This week, strategy is counting down the most-read stories from all our areas of coverage over the past year. Today, we are looking at the headlines that reached corner offices. Check back throughout the week for more of 2019′s biggest stories and, in the meantime, read up on strategy’s top agency stories, account wins, and news from the Shopper Marketing Report.
How Canadian Tire became Canada’s most admired brand
This year, Canadian Tire clinched the top spot on Leger’s annual ranking of the country’s most-admired companies, replacing long-standing incumbent Google. In the year’s most attention-grabbing story from Strategy C-Suite, Susan O’Brien, the retailer’s VP marketing and corporate affairs (and a 2019 Marketer of the Year), explained how the company pulled it off.
It turns out Canadian Tire had been eyeing the top brand recognition for some time. “Being number one in brand is very important to us and we sort of stated it as an ambition,” O’Brien said. She outlined the major pillars of the strategy, from building consumer affinity through its Jumpstart Charity to making more data-driven decisions – as seen with the launch of its Triangle Rewards loyalty and credit card program in 2018 (one of that year’s most-read stories from the Shopper Marketing Report).
A look at Tim Hortons’ yearlong turnaround
When Tim Hortons unveiled plans for an “innovation cafe” this summer, it did so on the heels of having spent most of the year reinvesting in its brand. For strategy, it felt like the right time to step back and take stock of those efforts – a new headquarters, new loyalty program and a reinvigorated “True Stories” platform just to name a few (also a top-read story of the year was Tims’ decision to add plant-based Beyond Meat to its menu, though it has since ended that test in stores outside Ontario and B.C.)
We spoke to former CMO Axel Schwan (who was recently promoted and replaced by Paloma Azulay) about where a downtown Toronto, hockey-themed restaurant offering fancier donuts fit into Tims’ plans for the future. Industry experts then offered their two cents on the new store concept and the initiatives they thought were likely to be the most impactful for the brand. Since then, the chain continues to launch new spots under its “True Stories” platform, including a recently spot on what inspired The Great One to pursue hockey.
BMO looks to redefine its purpose
A column from Catherine Roche, head of marketing and strategy at BMO Financial Group, caught readers’ attention in July. Around that time, the Big Five bank announced that by 2025 it would put $400 billion towards sustainable finance, increasing support for small businesses and women entrepreneurs, and eliminating barriers to inclusion, including doubling the size of its Indigenous banking business. The strategy, Roche explained, was based on research showing purpose-driven companies deliver better financial performance, have more engaged employees and more loyal customers, and are better at innovation and transformational change.
The bank’s commitments are coming to fruition. Last week, BMO announced it is providing Maple Leaf Foods with the “first sustainability-linked loan in Canada.”

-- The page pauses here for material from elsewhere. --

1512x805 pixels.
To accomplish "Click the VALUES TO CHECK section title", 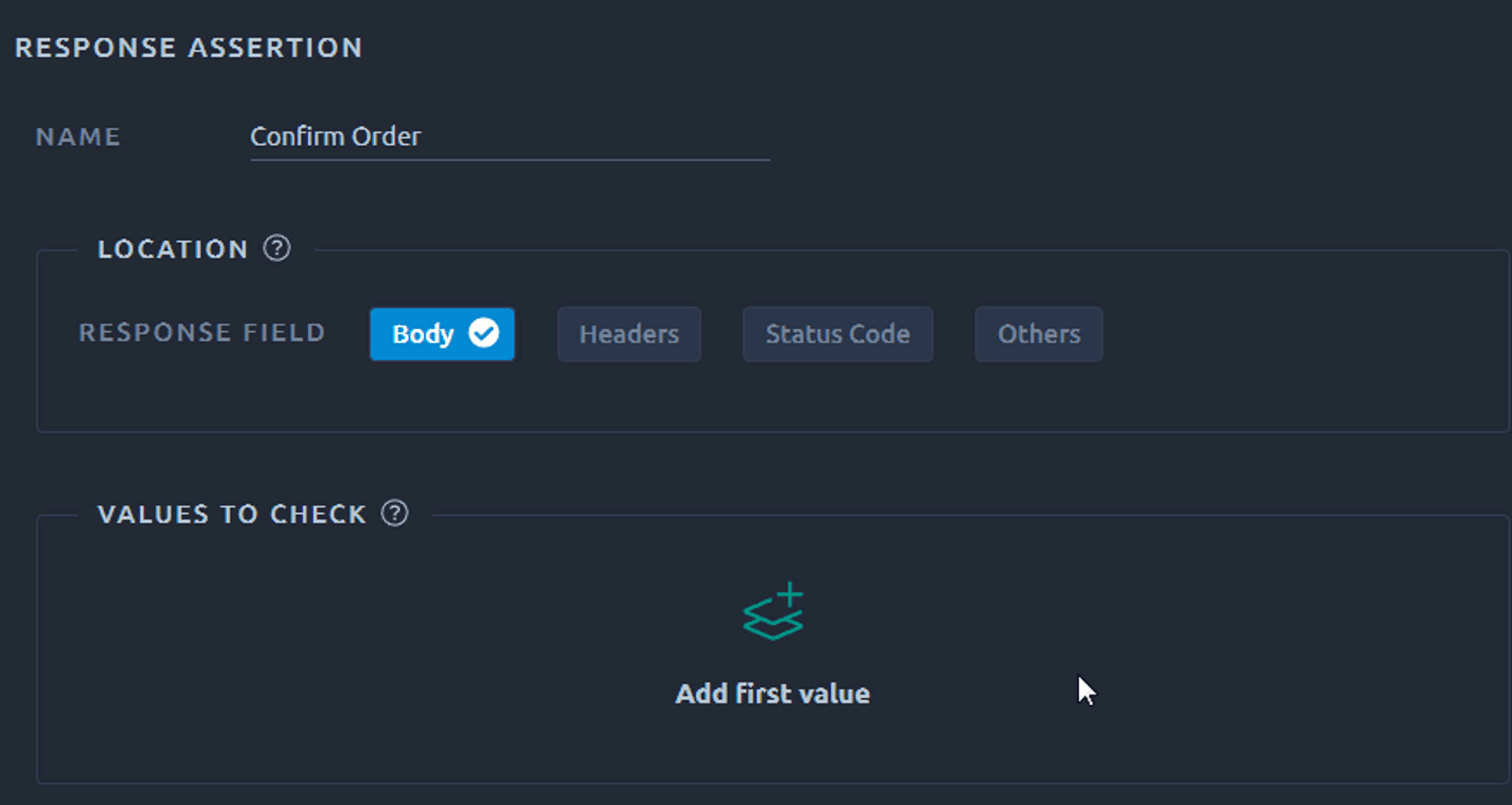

How to do cost-cutting right: lessons from P&G
Marketers’ companies-to-watch list often includes one of the world’s largest advertisers: P&G. Industry interest in the global CPG co was confirmed by the number of people who chose to read up on how the company has been cutting costs while boosting sales performance.
In 2017, P&G shed $200 million from its digital ad spend (after initially cutting $100 million in a test) over concerns that its ads weren’t effectively reaching their intended audience. In spite of these measures, the CPG giant continues to post impressive growth: during fiscal 2019, organic sales grew 5%, marking the best organic sales performance in eight years. With insight from industry experts, strategy dug into how P&G has done cost-cutting right over the years.
More recently, Howard Lichtman, co-founder of multicultural marketing agency Ethnicity Matters, offered another take on what the company is doing right: investing in multicultural marketing.
Tracing Lululemon’s next steps
Lululemon opened its first “megastore” in Chicago this year, prompting interest in what the athleisure player hopes to achieve with a 20,000-square-foot location with a fitness studio, meditation area and a restaurant serving smoothies, salads and beer. We decided to ask experts what they thought of the concept and the retailer’s shift towards a more grassroots approach to its marketing (it planned to support the Chicago store with 45 brand ambassadors, a far greater number of brand reps than it typically deploys).
Like Tim Hortons, it was worth backing up and looking at where Lululemon is investing today: the Vancouver-based company has been pushing further into the experiential space, while expanding into new product categories and hoping to double its menswear revenue by 2023. So far, the strategy appears to be paying dividends: net revenue reached $916.1 million in Q3, up 23% from the same quarter during fiscal 2018, and comparable sales gained 10%.